告白と、さよならと③

 帰るの? 帰っちゃうの? そんな視線を背に受けながら、俺は「大丈夫です。からかっただけです」と、二回り近く年上の人には失礼かもしれなかった言葉を残して店を後にした。


 なんでそんなこと訊いたのかなんて、説明するのは難しすぎる。というか、きちんと説明できるほどの明確な回答を、持ち合わせていない。


 この後どうするべきかと迷いつつも、どうしようもない俺の足はもう勝手に緑地を目指していた。


『考えることと行動すること、この二つがいつでも一緒じゃないって気付けただけで、俺は多大なる進歩だと思うわけ』


 いつだったか、貴志が俺にそう言った。

 果たして今の俺の状態が進歩と呼べるのかは分からなかったが、それでも今までの俺では考えられない行動を取っていることだけは確かだった。そしてそれは、彼女によってもたらされたのだということも。

 だからといって、つかれた嘘など全て水に流してしまえと思えるほど、寛大な気持ちになれるわけでもない。


 けれども今は、心のままに動くしか、俺に取れる手段はなかった。

 考えることならいつでもできる。でも彼女には、今を逃せばもう二度と会えない可能性だってあると気付いたんだ。


 横断歩道の手前からでも、雑草が全て横倒しになった緑地では、その姿がよく見えた。

 探し物は、青い宝石、みたいな物。はっきり言わない理由を、俺は今夜知ることができるだろうか。


「ねえ」


 入り口に立って、大きめに声をかけた。

 ゴトウさんとは、もう呼ばない。

 彼女は俺が来たことによほど驚いたのか、ひゃっと声を上げて、そして尻餅をついた。よく転ぶ子だ。傍まで進み、手を差し出す。


 近付けば、彼女は今日もあの店のブランド服を着ていた。急速に腹立たしい気持ちが湧き上がってきて、知らず拳を強く握りしめる。

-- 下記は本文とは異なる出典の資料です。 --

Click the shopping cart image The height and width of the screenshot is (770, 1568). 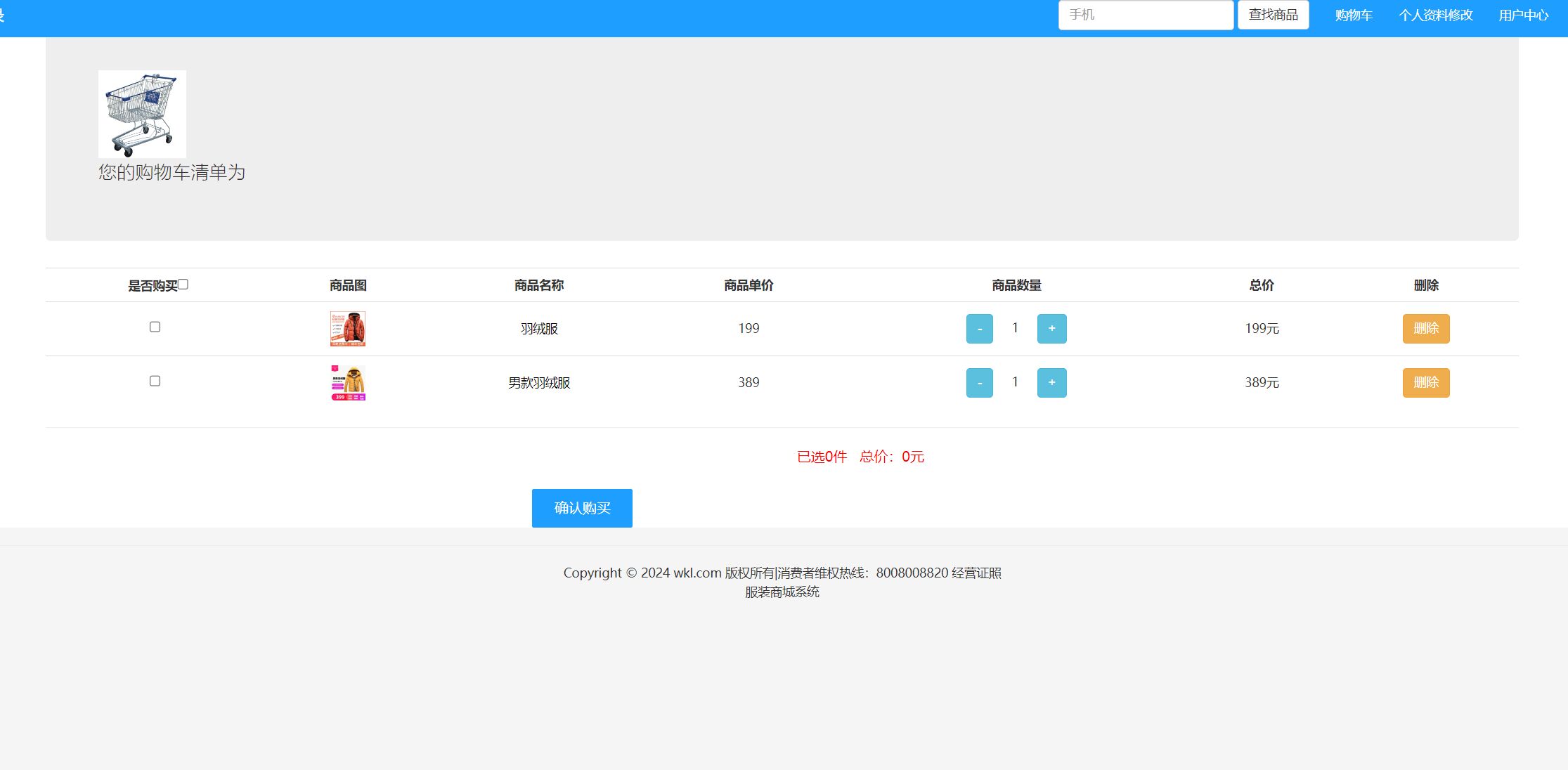click(142, 114)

 俺が来ない可能性だってあっただろうに、そこまで徹底して何を企んでいるのか、と。

 俺が何も気付かない、間抜けな野郎だとでも思っているのか、と。


「いい加減に――」


 俺が、我慢できなくなったその思いを勢いに任せて吐き出そうとした、そのときだった。


「――――あっ!」


 ほぼ同時に彼女からも言葉が発せられたのだ。俺よりもはるかに大きかったその声に、思わず言葉が詰まる。

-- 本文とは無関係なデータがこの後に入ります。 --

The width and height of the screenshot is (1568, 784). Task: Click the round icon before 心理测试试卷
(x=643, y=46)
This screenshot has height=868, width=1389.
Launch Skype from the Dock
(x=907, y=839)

 動くなとでも言うように、両の手のひらがこちらへ向いたまま固まっていた。

 見開かれた瞳は、俺が踏みしめる草の少し奥へと釘付けになっている。訝しげに見つめれば、震える手をゆっくりとそこへ伸ばしていった。

 ――そして。


「あ、ありましたよ。ありました」


 手だけじゃない、声も震えていた。


 ……は? あった? ……何が? と考えて、そんなもの、一つしかないことに気付いた。

 まさか、本当に、探し物が見付かったというのか?

 俺は、願を掛けていたことなどすっかり忘れて、ただただ驚くことしかできなかった。


 何が真実で何が嘘か。いや、真実なんて既にどこにも存在していないんじゃないかと疑っていた俺は、探し物がやっぱりきちんと実在していたことに困惑した。

 そしてそれが更に、たった今、ついに見付かったというのだ。


 呆然と、何かを摘み上げていたその手に視線を向けた。

 開いたもう一方の手の中へ、大切そうに乗せられた、それ。どかされた手の下から現れたのは、青く輝く、二つの丸い珠だった。


 言葉を、失くした。

 まさか、と、信じられない思いでそれを見つめる。

 ずっとずっと、これを探していたというのか? なぜ? 何のために? なんでこれがここに落ちていることを知っている?


 彼女はゆっくりと立ち上がると、俺の手を取りそれを乗せた。


「なんで」


 俺の声も、バカみたいに震える。

 彼女は泣いていて、良かった良かったとそればかりを繰り返す。

 何が良かったのか、ちっとも分からない。


 手のひらに乗る、青い宝石、みたいな物。確かに、宝石ではなかった。


 それはあの日、朝比奈さんに喫茶店で俺の不貞を疑われたあの日に、話を聞いてほしいと誘ったこの場所で怒りに任せて投げつけられた、俺が作ったとんぼ玉の青いピアスだったのだ。